The first vehicle that will be built on the low-cost EV platform Ford’s been developing in secret will be a mid-size pickup due out in 2027, the automaker announced Wednesday morning.
The news comes as part of a much larger rewriting of Ford’s electrification plans. The company is abandoning a plan to make an all-electric three-row SUV, opting instead to power those forthcoming vehicles with hybrid powertrains. A next-generation full-size electric pickup — the followup to the F-150 Lightning codenamed “T3” — is now expected to launch in 2027, not 2025. These changes may cost Ford as much as $1.9 billion, the company said Wednesday.

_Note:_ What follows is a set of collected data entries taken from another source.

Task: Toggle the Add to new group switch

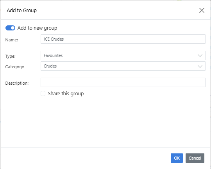Action: (x=10, y=28)

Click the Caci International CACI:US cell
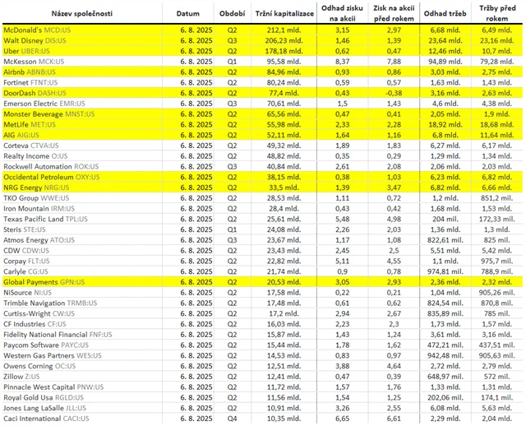(45, 419)
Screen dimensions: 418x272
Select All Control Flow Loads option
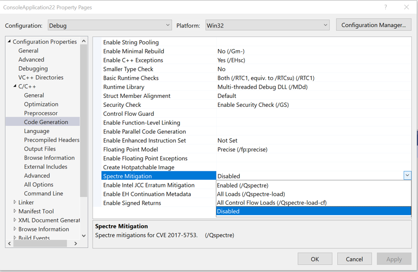[x=272, y=202]
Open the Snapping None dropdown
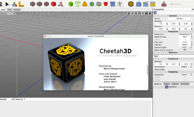Image resolution: width=194 pixels, height=117 pixels. point(186,75)
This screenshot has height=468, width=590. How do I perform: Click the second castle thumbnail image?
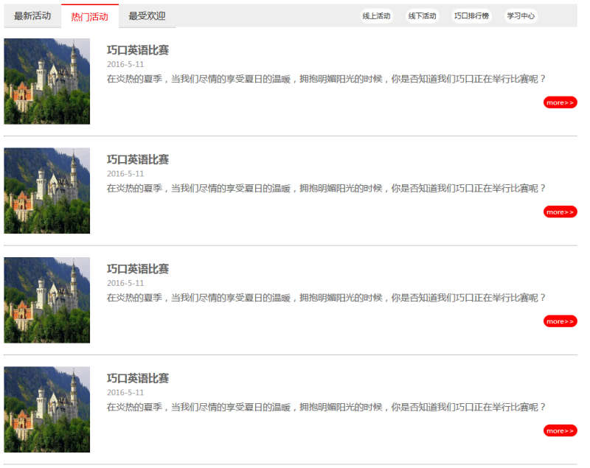46,189
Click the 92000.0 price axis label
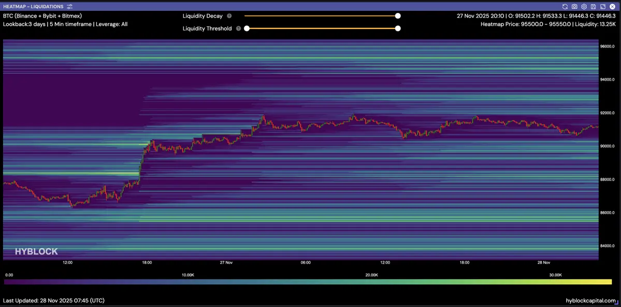 [x=606, y=113]
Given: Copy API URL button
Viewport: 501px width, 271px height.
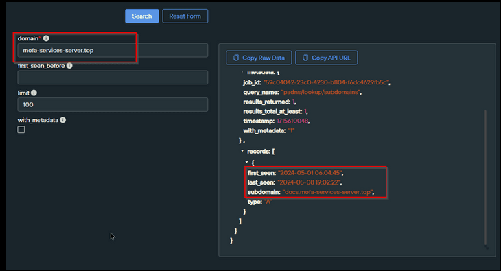Looking at the screenshot, I should (327, 58).
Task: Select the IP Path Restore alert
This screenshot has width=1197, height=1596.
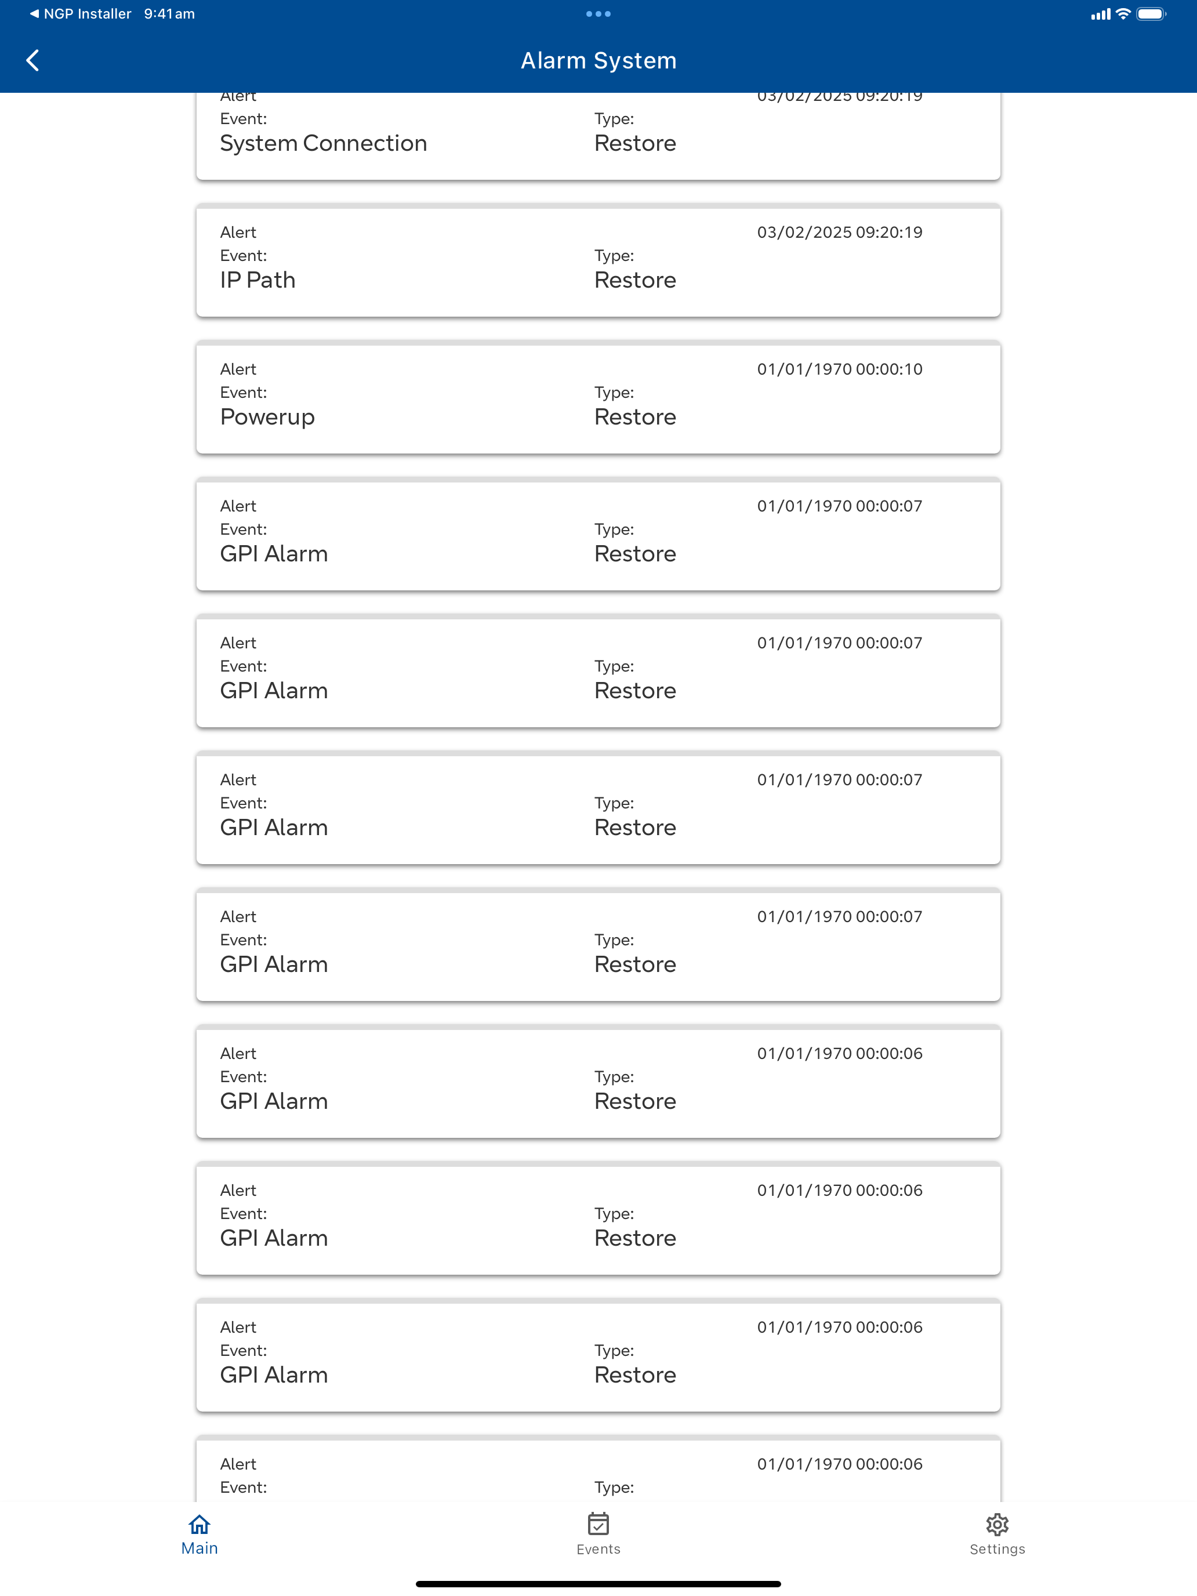Action: (x=598, y=261)
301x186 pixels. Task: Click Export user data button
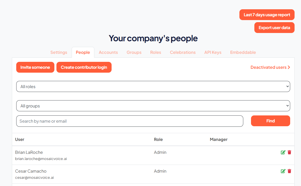coord(274,28)
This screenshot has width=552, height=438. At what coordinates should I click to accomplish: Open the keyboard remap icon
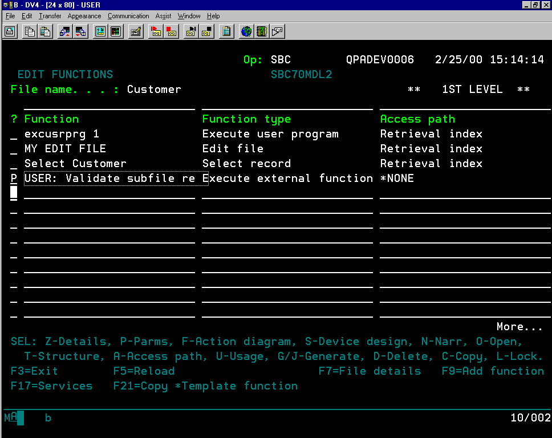coord(135,31)
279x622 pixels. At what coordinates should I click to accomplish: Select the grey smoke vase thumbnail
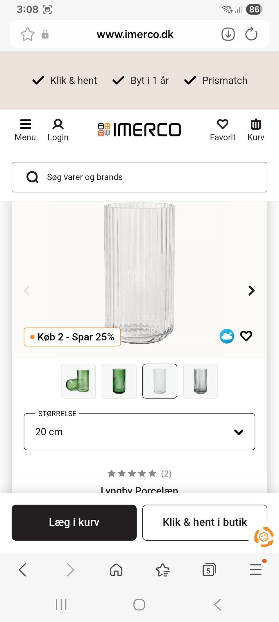coord(201,381)
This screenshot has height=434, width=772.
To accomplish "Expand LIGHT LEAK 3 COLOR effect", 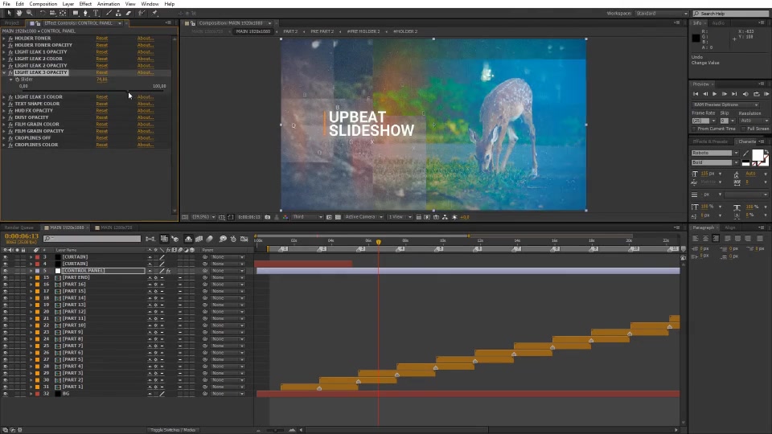I will [x=5, y=97].
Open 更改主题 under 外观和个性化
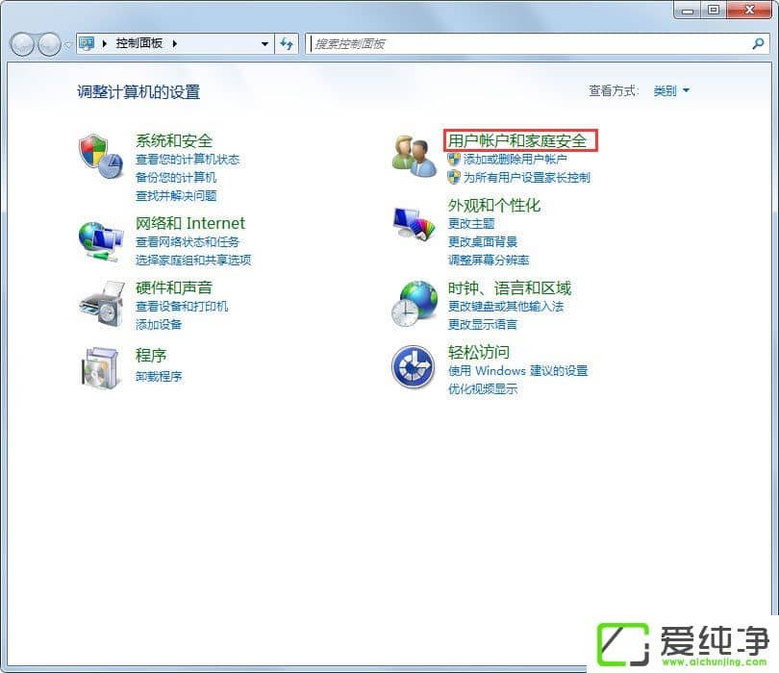This screenshot has height=673, width=779. (471, 225)
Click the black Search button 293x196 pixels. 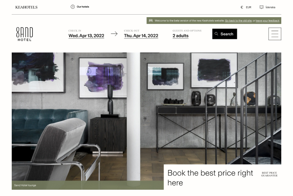tap(225, 34)
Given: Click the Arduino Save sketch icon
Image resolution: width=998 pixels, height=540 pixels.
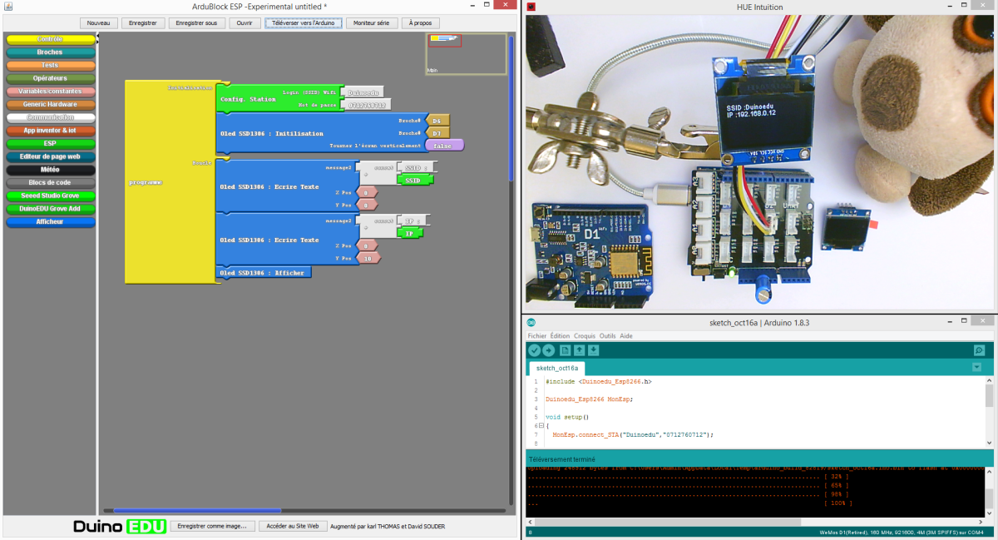Looking at the screenshot, I should click(x=594, y=350).
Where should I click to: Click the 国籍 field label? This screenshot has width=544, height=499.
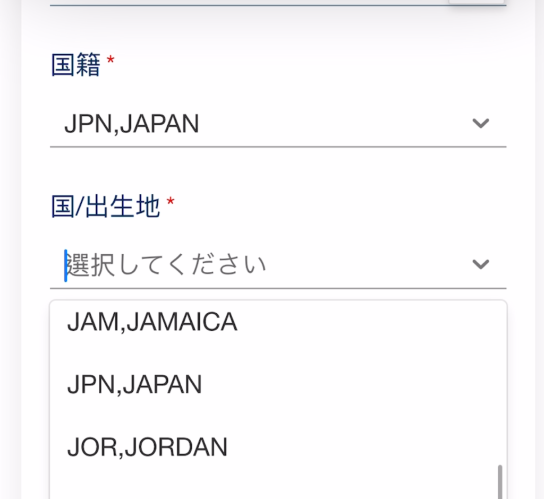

The changes to Ford’s plans also come at a time when many major automakers are curbing their all-electric ambitions. General Motors and Honda abandoned a plan to co-develop affordable EVs last year. GM itself has announced a similar prioritization of hybrids in the near-term, and VW of America recently said that a “balanced approach is the best way.”
Ford is not the only company attempting to drive down the entry-level cost of its EVs. But the decision to build a pickup truck on the low-cost EV platform sets Ford up to differentiate itself from market-leader Tesla, which is focusing more on developing Elon Musk’s long-promised “robotaxi” as well as stripped-down versions of its Model Y SUV and Model 3 sedan.
CEO Jim Farley first revealed the existence of the “skunkworks” team building the low-cost platform in February. It was created in 2022 and is currently headed up by by former Tesla exec Alan Clarke, with a main office in Irvine, California. The project got a boost of talent in late 2023 when Ford acquired EV charging startup Auto Motive Power. But the automaker has since filled out the team of around 300 with dozens of workers from Rivian, Tesla, and even around 10 from the recently-disbanded electric/autonomous vehicle team inside Apple, as TechCrunch first reported in June.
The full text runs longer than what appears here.